# What you are asked to do
Give back exactly the lines of the material below, starting with the line with "Workday (103, 2311)" and going on through the line with "13 (267, 1115)".
**** Exercise inputs ****
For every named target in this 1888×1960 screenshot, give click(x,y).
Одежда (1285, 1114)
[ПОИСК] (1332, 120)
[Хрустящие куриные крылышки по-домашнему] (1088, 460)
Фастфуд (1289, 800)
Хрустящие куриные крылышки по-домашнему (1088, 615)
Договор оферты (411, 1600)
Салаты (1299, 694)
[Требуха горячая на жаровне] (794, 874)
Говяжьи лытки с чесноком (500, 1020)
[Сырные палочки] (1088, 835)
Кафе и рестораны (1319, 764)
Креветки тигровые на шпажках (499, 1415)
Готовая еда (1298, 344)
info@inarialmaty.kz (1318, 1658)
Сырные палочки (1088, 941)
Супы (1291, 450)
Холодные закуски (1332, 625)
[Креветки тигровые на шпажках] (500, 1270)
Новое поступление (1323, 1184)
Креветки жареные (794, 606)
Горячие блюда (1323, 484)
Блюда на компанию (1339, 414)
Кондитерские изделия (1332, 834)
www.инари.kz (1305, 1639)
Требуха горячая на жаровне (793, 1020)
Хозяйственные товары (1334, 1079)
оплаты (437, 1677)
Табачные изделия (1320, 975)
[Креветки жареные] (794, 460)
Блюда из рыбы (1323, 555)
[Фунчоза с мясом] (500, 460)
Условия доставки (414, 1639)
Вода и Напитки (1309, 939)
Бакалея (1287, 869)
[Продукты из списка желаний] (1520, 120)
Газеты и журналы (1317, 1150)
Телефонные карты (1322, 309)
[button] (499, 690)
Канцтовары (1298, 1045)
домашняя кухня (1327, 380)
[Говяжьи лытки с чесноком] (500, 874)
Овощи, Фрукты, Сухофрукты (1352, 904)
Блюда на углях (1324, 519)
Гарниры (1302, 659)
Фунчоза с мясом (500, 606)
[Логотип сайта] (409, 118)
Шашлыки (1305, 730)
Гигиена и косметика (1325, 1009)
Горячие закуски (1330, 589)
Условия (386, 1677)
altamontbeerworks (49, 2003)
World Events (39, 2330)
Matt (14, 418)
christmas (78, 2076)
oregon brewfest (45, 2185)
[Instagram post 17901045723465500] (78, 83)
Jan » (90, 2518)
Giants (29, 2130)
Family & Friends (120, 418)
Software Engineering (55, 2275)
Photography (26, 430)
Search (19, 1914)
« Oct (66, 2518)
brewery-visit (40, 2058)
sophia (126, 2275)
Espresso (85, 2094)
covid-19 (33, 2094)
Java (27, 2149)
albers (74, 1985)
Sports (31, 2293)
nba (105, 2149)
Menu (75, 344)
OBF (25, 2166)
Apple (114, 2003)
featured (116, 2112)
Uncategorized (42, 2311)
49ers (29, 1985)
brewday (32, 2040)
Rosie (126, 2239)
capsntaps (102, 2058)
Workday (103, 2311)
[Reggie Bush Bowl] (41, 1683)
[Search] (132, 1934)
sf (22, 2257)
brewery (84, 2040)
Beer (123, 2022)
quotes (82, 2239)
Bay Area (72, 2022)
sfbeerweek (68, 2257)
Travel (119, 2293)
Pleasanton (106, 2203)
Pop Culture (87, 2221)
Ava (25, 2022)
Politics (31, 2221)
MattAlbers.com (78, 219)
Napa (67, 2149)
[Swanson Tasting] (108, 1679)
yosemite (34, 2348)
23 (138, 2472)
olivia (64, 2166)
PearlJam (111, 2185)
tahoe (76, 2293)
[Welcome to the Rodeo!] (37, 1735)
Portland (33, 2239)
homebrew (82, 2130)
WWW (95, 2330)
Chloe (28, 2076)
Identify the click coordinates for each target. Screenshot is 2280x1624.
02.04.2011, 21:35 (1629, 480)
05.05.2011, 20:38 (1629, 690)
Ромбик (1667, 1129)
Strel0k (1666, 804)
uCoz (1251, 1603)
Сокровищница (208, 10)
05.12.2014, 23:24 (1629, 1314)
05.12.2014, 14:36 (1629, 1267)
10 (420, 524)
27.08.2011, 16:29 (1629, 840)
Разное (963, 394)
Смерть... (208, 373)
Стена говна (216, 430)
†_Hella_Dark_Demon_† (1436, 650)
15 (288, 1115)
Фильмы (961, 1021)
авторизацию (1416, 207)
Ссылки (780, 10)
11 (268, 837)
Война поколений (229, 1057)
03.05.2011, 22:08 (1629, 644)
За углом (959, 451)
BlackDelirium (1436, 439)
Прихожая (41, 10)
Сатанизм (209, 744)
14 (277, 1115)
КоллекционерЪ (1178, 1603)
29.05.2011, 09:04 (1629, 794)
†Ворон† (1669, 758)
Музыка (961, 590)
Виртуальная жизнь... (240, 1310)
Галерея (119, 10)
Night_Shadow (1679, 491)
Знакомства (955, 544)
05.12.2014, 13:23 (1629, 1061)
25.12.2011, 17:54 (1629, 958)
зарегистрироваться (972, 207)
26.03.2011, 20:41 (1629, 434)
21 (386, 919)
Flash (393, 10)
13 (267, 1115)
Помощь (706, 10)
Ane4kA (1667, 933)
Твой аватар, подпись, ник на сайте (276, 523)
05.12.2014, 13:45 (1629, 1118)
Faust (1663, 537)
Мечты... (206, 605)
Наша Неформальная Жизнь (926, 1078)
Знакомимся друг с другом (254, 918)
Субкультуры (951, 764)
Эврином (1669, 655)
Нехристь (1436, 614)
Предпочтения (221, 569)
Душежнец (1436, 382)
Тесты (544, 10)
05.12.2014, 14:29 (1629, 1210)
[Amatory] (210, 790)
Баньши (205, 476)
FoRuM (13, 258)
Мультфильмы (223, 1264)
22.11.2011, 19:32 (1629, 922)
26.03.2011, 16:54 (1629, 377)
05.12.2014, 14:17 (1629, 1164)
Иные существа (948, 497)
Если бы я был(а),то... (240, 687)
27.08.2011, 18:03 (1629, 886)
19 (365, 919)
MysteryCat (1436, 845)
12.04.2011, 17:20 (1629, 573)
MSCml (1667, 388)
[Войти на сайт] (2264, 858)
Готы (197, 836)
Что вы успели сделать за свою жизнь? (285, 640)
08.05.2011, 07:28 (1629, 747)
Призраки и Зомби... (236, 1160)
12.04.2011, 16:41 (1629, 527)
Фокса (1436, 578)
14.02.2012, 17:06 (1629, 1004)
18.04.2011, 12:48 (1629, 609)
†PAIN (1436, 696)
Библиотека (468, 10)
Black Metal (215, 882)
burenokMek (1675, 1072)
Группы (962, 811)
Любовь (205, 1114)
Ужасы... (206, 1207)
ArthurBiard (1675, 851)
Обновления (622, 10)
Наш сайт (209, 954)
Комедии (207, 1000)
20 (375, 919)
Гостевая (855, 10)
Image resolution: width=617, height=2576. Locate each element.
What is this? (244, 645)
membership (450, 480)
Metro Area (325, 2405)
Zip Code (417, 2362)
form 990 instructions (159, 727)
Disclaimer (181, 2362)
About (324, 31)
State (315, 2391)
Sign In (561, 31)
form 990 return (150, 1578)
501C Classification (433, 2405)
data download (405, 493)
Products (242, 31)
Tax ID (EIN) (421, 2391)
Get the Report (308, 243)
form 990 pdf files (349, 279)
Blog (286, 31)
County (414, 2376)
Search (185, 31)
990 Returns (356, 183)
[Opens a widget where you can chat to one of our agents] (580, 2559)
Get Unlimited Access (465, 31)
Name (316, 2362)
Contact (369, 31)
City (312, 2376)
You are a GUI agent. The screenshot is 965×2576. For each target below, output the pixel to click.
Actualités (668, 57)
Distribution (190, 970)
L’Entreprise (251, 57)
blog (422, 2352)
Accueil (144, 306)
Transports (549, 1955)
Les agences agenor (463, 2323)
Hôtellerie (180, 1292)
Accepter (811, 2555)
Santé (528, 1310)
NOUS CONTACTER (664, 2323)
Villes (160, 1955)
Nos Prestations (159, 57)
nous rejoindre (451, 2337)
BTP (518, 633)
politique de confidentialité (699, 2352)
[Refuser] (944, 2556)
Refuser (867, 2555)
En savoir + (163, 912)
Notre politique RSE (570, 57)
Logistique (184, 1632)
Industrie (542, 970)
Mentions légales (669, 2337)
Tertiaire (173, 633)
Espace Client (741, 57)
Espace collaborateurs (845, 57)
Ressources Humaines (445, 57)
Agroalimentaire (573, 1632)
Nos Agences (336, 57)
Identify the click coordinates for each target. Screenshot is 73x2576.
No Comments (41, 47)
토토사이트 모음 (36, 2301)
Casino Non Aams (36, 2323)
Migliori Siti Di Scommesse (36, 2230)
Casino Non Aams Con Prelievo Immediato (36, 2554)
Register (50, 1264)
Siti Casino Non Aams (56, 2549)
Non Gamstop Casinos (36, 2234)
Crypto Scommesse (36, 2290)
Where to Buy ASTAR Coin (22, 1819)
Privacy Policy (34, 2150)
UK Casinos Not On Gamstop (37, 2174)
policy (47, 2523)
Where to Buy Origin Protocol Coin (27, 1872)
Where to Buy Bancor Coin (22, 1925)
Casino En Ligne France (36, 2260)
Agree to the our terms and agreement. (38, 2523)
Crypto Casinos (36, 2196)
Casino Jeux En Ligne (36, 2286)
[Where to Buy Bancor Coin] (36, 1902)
****
# Output of the task
Workday (103, 2311)
[Reggie Bush Bowl] (41, 1683)
[Search] (132, 1934)
sf (22, 2257)
brewery (84, 2040)
Beer (123, 2022)
quotes (82, 2239)
Bay Area (72, 2022)
sfbeerweek (68, 2257)
Travel (119, 2293)
Pleasanton (106, 2203)
Pop Culture (87, 2221)
Ava (25, 2022)
Politics (31, 2221)
MattAlbers.com (78, 219)
Napa (67, 2149)
[Swanson Tasting] (108, 1679)
yosemite (34, 2348)
23 (138, 2472)
olivia (64, 2166)
PearlJam (111, 2185)
tahoe (76, 2293)
[Welcome to the Rodeo!] (37, 1735)
Portland (33, 2239)
homebrew (82, 2130)
WWW (95, 2330)
Chloe (28, 2076)
Identify the click coordinates for each target. Screenshot is 2280x1624.
02.04.2011, 21:35 (1629, 480)
05.05.2011, 20:38 (1629, 690)
Ромбик (1667, 1129)
Strel0k (1666, 804)
uCoz (1251, 1603)
Сокровищница (208, 10)
05.12.2014, 23:24 (1629, 1314)
05.12.2014, 14:36 (1629, 1267)
10 (420, 524)
27.08.2011, 16:29 (1629, 840)
Разное (963, 394)
Смерть... (208, 373)
Стена говна (216, 430)
†_Hella_Dark_Demon_† (1436, 650)
15 (288, 1115)
Фильмы (961, 1021)
авторизацию (1416, 207)
Ссылки (780, 10)
11 (268, 837)
Война поколений (229, 1057)
03.05.2011, 22:08 (1629, 644)
За углом (959, 451)
BlackDelirium (1436, 439)
Прихожая (41, 10)
Сатанизм (209, 744)
14 (277, 1115)
КоллекционерЪ (1178, 1603)
29.05.2011, 09:04 (1629, 794)
†Ворон† (1669, 758)
Музыка (961, 590)
Виртуальная жизнь... (240, 1310)
Галерея (119, 10)
Night_Shadow (1679, 491)
Знакомства (955, 544)
05.12.2014, 13:23 (1629, 1061)
25.12.2011, 17:54 (1629, 958)
зарегистрироваться (972, 207)
26.03.2011, 20:41 (1629, 434)
21 (386, 919)
Flash (393, 10)
13 (267, 1115)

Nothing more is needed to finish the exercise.